Le quatrième thème du concept de Smart Station concerne l’intégration de la nature dans le cœur de station, et la prise en compte des enjeux environnementaux. Dans un premier temps, la piétonisation du front de neige va permettre de faire descendre la végétation plus profondément dans le cœur de station. Le retour de l’eau au milieu de la place centrale va aussi engendrer une certaine désimperméabilisation des sols, avec le prolongement d’un ruisseau existant. Grâce à la désimperméabilisation globale de Recoin, la capacité résiduaire en eau potable est ainsi estimée à plus de 200 mètres cubes par jour, ce qui permet aisément de programmer le centre « balnéotonique » sans impacter la ressource en eau de la commune. Le projet prévoit, par ailleurs, de réduire les déchets en station et mieux gérer leur système de recyclage.

Enfin, le dernier thème de la Smart Station porte sur la question énergétique. Il est donc prévu une Démarche Carbone spécifique à la station, avec la prise en compte de critères plus précis que les Bilan Carbone classiques. L’idée est donc de réduire l’empreinte carbone de Recoin, tout en fixant une qualité environnementale du projet bien au-dessus des engagements de la Charte Nationale du Développement Durable des stations. Parmi les réalisations concrètes du projet : un mini réseau de chaleur au bois, la généralisation du solaire thermique, un SmartGrid, l’éclairage public solaire, une « ferme photovoltaïque » de 4000 mètres carrés, etc. Pour accompagner ces infrastructures, toutes les constructions neuves du projet seront conçues avec 100% d’énergies renouvelables, et intégreront des systèmes de récupération de chaleur sur les eaux grises. Pour ne pas créer une station neuve respectueuse de l’environnement, et une station obsolète disséminée autour, il est prévu une logique rénovation énergétique des bâtiments existants, avec une réduction de l’énergie grise. L’enjeu global sur la question énergétiques est d’intégrer le maximum d’énergies renouvelables, pour ne plus utiliser aucune énergie fossile à terme.

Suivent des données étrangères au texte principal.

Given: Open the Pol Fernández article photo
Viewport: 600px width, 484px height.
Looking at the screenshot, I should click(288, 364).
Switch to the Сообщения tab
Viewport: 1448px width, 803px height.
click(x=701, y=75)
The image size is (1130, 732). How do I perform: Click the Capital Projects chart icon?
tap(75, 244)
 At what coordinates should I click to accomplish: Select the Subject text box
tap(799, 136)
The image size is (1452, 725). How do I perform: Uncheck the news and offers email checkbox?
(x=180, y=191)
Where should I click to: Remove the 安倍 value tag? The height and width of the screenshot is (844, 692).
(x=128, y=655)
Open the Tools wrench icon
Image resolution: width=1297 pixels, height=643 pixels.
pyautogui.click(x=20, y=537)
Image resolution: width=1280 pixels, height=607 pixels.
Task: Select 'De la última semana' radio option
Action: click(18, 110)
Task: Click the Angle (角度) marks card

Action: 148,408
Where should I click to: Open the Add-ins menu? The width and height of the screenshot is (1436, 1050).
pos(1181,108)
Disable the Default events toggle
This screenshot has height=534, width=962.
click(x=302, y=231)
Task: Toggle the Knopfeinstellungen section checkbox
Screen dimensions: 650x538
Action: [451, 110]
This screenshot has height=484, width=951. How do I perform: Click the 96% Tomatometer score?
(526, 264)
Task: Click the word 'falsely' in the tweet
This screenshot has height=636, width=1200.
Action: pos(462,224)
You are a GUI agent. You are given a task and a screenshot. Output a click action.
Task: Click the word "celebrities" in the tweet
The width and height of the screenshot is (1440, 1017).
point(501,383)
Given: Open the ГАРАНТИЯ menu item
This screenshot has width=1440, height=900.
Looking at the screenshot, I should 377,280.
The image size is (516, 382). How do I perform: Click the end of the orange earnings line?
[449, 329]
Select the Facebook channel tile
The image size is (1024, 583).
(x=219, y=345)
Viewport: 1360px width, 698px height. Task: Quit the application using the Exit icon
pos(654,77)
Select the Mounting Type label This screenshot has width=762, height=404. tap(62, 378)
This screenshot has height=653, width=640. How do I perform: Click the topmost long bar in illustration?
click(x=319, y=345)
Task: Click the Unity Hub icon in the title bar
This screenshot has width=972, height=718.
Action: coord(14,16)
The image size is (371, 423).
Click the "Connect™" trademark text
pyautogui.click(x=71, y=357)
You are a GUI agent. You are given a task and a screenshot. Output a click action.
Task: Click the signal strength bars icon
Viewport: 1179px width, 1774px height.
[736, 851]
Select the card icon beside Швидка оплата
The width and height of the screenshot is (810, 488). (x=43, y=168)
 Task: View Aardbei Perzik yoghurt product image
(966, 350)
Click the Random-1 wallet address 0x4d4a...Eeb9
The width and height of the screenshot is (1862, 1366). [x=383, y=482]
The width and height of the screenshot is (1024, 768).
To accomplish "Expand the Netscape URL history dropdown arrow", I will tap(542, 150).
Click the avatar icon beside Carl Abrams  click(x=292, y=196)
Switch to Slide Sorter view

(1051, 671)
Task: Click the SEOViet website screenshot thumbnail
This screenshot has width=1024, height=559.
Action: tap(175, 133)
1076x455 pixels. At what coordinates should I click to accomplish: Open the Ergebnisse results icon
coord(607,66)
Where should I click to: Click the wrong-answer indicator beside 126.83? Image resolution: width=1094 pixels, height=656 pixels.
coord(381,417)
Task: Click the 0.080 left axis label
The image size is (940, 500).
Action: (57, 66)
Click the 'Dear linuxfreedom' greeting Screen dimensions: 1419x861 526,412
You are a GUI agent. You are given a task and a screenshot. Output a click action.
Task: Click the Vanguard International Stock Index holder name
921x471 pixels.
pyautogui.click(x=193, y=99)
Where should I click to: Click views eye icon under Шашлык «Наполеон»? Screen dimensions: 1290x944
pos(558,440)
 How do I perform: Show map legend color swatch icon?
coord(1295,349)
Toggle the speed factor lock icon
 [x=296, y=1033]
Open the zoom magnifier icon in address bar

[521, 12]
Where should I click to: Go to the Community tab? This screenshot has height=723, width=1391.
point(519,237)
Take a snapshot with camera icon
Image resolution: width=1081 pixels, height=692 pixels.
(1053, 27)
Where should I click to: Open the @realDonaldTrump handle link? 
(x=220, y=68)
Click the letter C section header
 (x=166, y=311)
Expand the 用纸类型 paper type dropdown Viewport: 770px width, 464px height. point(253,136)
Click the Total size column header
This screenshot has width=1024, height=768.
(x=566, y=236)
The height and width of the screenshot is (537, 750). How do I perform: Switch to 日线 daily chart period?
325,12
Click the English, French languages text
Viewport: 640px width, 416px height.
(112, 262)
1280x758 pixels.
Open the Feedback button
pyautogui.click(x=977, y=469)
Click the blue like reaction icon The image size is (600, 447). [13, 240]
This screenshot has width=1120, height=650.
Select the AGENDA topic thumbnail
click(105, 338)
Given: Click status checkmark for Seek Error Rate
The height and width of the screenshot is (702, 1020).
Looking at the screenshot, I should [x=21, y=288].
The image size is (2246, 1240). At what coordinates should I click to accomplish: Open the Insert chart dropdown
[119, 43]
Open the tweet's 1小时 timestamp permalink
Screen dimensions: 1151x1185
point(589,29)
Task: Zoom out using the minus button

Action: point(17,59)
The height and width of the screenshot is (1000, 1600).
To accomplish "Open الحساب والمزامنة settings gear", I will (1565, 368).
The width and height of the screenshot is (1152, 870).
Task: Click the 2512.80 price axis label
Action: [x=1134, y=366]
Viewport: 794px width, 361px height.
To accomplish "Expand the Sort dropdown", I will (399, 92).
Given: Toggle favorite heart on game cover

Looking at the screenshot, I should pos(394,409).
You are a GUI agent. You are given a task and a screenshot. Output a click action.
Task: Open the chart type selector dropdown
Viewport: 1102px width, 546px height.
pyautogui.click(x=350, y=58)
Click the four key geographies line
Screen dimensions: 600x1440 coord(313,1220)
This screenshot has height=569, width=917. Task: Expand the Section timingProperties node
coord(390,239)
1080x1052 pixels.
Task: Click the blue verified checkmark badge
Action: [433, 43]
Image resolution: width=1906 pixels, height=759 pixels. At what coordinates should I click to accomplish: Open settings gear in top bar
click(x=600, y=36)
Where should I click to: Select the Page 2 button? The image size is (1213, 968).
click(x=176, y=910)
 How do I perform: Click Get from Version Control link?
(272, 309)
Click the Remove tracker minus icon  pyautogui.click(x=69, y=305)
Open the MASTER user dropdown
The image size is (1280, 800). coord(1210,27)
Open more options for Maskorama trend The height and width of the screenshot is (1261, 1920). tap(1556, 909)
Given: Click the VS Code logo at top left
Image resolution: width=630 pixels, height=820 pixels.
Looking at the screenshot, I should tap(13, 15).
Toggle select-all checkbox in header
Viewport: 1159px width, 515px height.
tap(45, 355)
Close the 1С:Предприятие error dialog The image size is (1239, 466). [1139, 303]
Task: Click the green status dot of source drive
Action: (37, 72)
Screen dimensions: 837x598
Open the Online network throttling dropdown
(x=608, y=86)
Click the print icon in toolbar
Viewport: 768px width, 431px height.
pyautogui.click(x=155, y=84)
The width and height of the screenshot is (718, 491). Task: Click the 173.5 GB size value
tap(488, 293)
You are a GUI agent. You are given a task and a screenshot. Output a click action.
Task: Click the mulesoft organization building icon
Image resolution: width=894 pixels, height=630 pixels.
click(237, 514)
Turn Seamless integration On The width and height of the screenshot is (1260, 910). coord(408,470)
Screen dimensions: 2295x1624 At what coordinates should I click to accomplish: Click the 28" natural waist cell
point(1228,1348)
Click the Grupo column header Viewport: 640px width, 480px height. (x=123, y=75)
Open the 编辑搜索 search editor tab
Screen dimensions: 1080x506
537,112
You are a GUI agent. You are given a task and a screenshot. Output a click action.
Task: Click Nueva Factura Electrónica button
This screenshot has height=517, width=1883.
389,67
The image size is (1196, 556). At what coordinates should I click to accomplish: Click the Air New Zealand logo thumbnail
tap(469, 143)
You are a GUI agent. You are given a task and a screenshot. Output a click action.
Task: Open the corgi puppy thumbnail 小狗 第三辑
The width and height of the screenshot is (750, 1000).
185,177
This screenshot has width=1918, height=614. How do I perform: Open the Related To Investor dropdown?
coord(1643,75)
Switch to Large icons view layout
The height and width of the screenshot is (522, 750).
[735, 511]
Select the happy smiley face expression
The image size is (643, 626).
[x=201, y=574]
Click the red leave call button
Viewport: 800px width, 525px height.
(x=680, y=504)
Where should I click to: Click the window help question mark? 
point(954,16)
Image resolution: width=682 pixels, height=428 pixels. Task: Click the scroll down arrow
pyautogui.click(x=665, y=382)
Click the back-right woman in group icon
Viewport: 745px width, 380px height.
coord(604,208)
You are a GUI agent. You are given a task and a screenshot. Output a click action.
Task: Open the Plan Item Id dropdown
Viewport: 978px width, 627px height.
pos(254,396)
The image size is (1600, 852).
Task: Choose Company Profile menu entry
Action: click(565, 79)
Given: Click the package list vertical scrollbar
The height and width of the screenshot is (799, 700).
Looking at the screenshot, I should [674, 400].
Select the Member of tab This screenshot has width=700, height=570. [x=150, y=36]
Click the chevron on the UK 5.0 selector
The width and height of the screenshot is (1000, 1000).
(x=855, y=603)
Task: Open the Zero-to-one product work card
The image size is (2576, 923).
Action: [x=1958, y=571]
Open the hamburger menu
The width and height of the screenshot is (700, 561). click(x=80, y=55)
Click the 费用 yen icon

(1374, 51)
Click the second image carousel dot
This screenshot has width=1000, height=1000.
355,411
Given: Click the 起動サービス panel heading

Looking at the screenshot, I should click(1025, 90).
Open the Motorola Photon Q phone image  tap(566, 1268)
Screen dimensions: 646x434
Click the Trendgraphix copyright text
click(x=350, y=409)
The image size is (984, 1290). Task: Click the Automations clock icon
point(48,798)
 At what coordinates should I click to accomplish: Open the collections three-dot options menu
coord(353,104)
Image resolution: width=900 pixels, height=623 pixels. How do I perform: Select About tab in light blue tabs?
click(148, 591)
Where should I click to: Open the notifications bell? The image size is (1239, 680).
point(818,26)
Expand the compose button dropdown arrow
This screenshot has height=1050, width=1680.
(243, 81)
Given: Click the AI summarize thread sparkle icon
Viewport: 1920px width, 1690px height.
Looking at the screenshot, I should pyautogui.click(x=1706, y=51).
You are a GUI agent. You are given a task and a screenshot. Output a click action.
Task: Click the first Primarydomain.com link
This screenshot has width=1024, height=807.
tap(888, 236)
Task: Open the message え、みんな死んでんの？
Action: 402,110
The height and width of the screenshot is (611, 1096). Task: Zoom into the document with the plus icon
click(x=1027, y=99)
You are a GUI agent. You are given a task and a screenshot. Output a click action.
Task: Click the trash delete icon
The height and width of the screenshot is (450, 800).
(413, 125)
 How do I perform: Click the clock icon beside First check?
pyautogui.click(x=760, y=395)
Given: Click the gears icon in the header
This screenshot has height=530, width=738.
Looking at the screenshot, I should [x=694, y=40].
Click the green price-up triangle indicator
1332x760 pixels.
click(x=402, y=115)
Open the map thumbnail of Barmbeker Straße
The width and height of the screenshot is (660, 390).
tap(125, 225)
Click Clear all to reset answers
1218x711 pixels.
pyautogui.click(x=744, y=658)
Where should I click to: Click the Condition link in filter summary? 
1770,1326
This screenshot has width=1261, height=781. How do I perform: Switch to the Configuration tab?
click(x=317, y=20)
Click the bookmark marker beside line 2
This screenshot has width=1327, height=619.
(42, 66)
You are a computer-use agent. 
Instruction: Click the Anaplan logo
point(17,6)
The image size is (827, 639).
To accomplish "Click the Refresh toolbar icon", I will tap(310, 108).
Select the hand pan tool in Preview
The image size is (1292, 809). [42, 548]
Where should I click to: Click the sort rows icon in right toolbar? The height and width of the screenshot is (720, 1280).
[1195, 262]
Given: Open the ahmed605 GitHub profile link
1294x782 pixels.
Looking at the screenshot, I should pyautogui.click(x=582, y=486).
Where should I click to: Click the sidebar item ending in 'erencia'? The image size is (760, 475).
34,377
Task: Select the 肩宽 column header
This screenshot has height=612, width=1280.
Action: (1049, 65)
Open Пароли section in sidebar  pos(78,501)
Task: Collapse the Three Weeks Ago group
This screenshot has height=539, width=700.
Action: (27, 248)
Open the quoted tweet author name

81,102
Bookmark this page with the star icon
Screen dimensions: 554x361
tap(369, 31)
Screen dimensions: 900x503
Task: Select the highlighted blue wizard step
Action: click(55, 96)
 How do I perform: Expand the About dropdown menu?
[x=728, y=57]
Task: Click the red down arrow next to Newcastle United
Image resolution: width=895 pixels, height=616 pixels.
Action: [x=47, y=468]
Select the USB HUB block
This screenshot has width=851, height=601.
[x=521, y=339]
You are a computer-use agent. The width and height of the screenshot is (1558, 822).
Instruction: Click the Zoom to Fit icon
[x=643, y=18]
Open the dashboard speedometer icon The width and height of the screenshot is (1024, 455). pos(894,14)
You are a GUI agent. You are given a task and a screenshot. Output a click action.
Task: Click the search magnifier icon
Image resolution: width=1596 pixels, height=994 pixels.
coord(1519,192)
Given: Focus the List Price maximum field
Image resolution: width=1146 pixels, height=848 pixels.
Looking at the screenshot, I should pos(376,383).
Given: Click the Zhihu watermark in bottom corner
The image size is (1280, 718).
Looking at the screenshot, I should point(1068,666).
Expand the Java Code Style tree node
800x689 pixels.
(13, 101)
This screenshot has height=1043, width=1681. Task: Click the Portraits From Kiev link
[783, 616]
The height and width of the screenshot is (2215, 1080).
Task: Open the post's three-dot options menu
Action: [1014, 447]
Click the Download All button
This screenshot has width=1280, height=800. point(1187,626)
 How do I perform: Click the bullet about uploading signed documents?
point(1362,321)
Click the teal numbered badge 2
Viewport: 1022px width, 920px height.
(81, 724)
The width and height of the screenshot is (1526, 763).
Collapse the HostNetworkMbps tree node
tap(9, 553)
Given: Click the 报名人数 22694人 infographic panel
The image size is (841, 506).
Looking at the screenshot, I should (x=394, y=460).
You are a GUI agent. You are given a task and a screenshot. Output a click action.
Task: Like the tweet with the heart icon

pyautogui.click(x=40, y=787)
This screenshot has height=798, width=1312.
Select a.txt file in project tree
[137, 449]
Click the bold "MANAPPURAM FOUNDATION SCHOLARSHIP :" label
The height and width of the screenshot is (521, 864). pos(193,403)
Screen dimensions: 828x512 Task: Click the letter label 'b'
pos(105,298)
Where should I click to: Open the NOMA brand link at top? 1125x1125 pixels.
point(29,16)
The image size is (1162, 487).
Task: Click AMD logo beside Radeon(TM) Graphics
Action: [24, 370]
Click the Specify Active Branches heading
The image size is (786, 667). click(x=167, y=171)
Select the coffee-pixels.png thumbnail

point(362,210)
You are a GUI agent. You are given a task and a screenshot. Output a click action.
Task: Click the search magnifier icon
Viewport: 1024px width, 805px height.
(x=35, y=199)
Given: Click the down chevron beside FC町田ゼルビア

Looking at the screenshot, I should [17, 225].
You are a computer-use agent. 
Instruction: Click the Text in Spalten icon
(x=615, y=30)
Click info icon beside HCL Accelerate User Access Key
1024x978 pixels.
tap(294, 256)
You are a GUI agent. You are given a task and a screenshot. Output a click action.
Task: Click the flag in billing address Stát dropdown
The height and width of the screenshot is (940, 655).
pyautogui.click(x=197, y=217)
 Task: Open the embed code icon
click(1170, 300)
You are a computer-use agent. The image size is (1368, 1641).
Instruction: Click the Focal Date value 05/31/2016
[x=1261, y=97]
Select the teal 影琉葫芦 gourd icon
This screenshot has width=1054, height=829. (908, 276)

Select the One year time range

Le projet de restructuration de Recoin est pensé dans une logique systémique, pour que chaque élément tienne compte des nombreux enjeux de la station. Nous venons d’avoir un aperçu global du programme, mais il est aussi intéressant d’observer la question architecturale. En effet, un effort tout particulier a été fourni pour offrir une

image très contemporaine à l’entrée de station, bien loin des sempiternelles architectures traditionnelles récurrentes pour les résidences de tourisme neuves. Ce caractère résolument moderne permet de traduire cette vision neuve de la montagne.

« Alors que tout évolue, j'ai constaté que seule l'architecture en montagne régresse. On y fait du vieux

avec une mentalité de vieux. Et pourtant ce devrait être un champ d'expérience : la montagne attire

toutes les classes de la société et tout l'éventail des âges... »

Jean-François Lyon-Caen, Architecture raisonnée ou architecture commerciale, 2007.

Aujourd’hui, les premiers jalons pour la création d’une UTN sont lancés. Cela entraînent la mise en compatibilité du PLU et du SCoT, et la création d’une SEM est en train d’être débattue en conseil municipal. Le début des travaux de terrassement pour le parking central devront commencer après la prochaine saison de ski. La machine est donc lancée, mais de nombreux points sont encore en débat pour améliorer le projet.